Dada, while short-lived and enigmatic, proposes direction and accompanying attitudes for people working in the field of communication design. Designers paying attention to work from the Dada movement learn valuable lessons in repurposing existing materials and creating new works from the assembly of common objects into a form encompassing new meaning. A viewpoint attributed to the movement claims “artistic acts became matters of individual decision and selection” (Meggs, 256) and gives modern designers the freedom to pursue new forms created from obtained objects, without the rejection based on originality or lack of incomplete development.
The Dadaist idea of taking existing elements and transforming it into art paves the way for modern designers and artists to break out of traditional applications for materials and blur the boundaries of medium.
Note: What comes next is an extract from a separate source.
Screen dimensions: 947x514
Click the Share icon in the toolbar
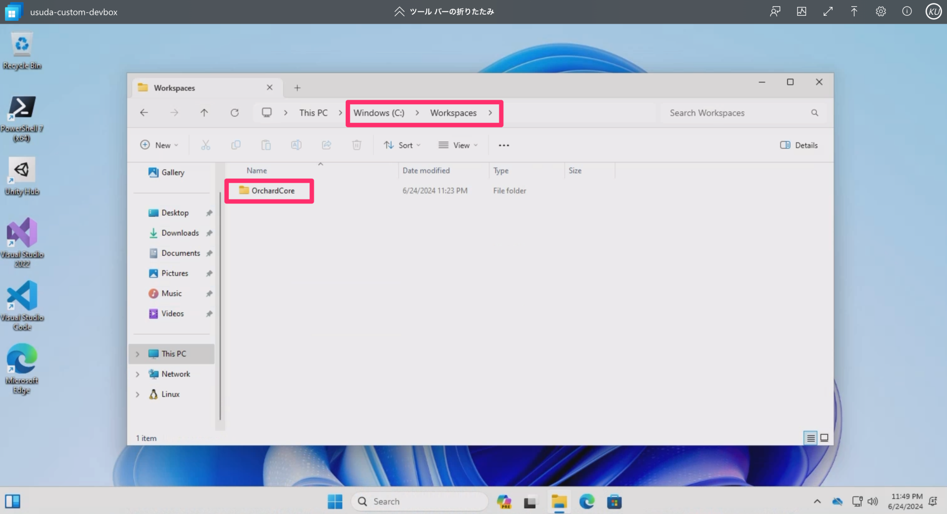click(326, 145)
Very few works from the Dada movement make use of the object in its original form and especially for its original purpose, which defies traditional art mediums. From the creation of the photomontage through collage (Meggs, 258) to the challenge of the limits of art irreversibly blurred by Marcel Duchamp’s ready-mades, the Dada movement gives today’s design discipline the tools to craft works that separate the medium from the artwork and use materials in interesting and new ways. Found objects in Duchamp’s Bicycle Wheel show how a wooden stool and a wheel from a bicycle stop being individual objects when not only assembled in an artistic fashion but also while being changed through a thoughtful process. This new way of thinking about art as a process rather than an outcome also plays an essential part in the Dadaism influence.
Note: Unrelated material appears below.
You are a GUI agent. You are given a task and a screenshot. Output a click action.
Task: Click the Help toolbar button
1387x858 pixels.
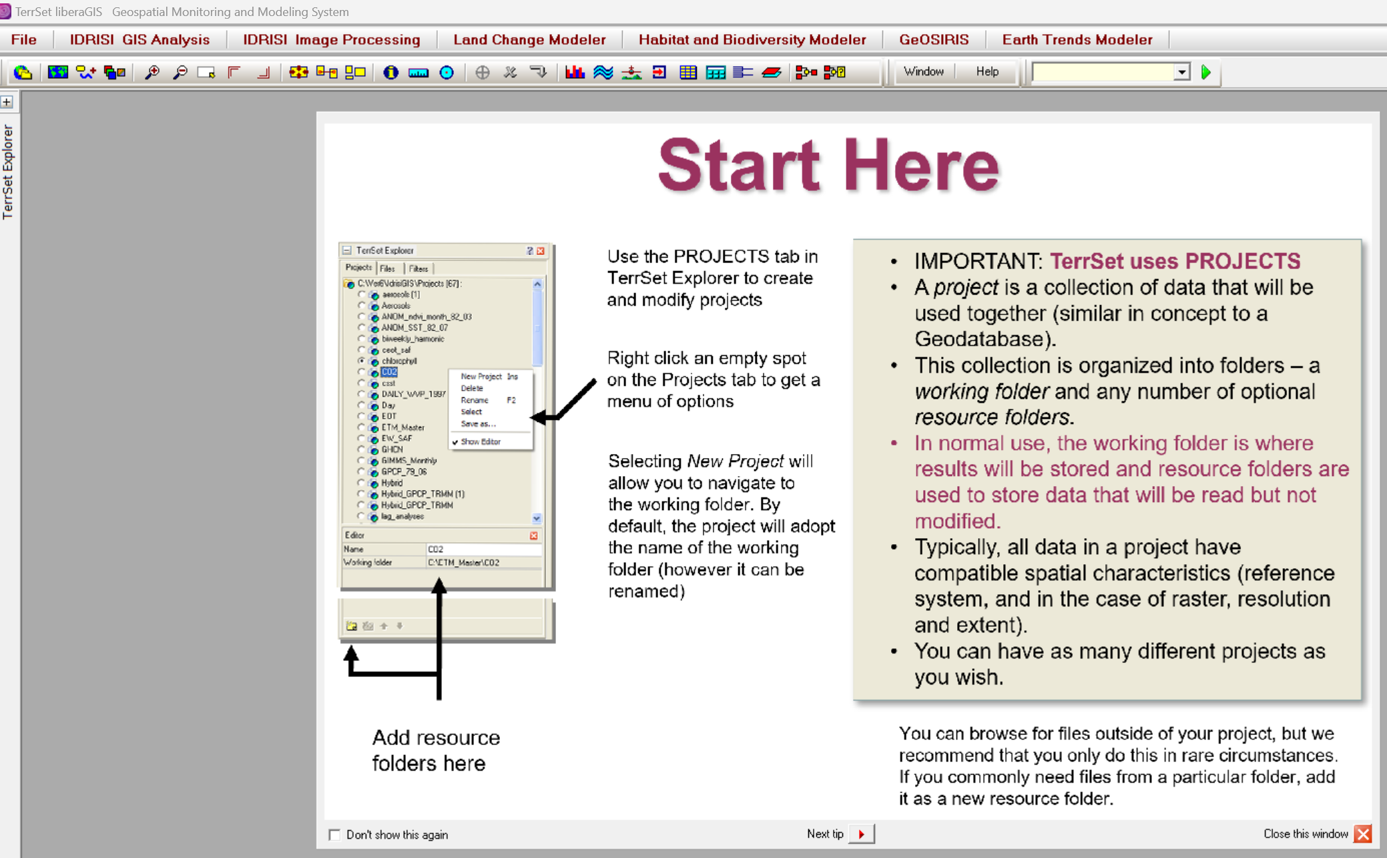[x=987, y=71]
Many Dada artists, such as Jean Arp believed that chance and choice of the artist characterized the Dada works. Contemporary communication designers employ this idea in a similar fashion. Objects collected through chance encounters are manipulated and compiled through the choices of the designer into a work that shows the objects as an intrinsic form rather than a purposeful item. “Art shouldn’t concern itself with ideal beauty, [...] but should heighten human awareness of the real by any means possible” (Filler, 2010). Giving designers this idea of playing with what is real and what is perceived allows new compositions of real objects to have a strong impact on the viewer.
A prime example of the lessons of Dadaism comes from the work of Dan Tobin Smith and his series of typographic compositions called Alphabetical. Each work is composed from a plethora of repurposed objects including busts, rolls of tape, camera parts, shelves, boxes, cups, and containers, where the objects are composed in a dimensional space to create a perceived letter in front of the camera. Both Letter E (Figure 1) and Letter A (Figure 2) showcase how a single perspective on a random collection emphasize a personal and human meaning all on its own. This work employs the Dadaist idea of the disregard for the boundaries traditionally found between painting, sculpture, and image. Smith’s design work meets at the intersection between sculpture and image but maintains its connection to communication design through the expression of typographic elements. Smith claims, “I’ve always been interested in typography as a form of design, and I like the idea of photographically representing typography” (Abbink, 2010). Typography finds a new medium through careful choice of placement and random selection of material. The letterforms in Smith’s work are not confined to the medium of paper, but exist in a dimensional space until captured from the right vantage point.
Assemblage either by collage or a more sculptural composition relays the Dada practice of using found materials to create a new work, and Smith’s work revolves around this idea. The most interesting part of the compositions is the recognizable form of the letter existing from random and unrelated objects—something that again stems from Dadaism. The bits of equipment, lights, and figurines separately have no connection other than being a similar color and perhaps reflectivity (Figure 3).
But when singularities constitute a specific shape as intended by Smith, it communicates a whole new perspective on the relation of the objects. The letter is only formed through the composition taken in all at once. Without standing in the right place, or in this case taking the image from the right angle, the collection of forms reverts back to its disjointed nature. When viewed from an unintended perspective the objects become individual pieces and fail to form a collective message, but simultaneously reveals the process behind the design (Figure 4).
While the works of Dada artists can claim to be crafted from nonsensical objects and processes, their methodology and ideals still lead the way for more contemporary designers and artists. Communicating new ideas and forms through a pieced-together approach and using existing objects lets communication designers continue to engage and challenge the idea of which mediums apply to which disciplines, and what original compositions reveal about the separate pieces that power them.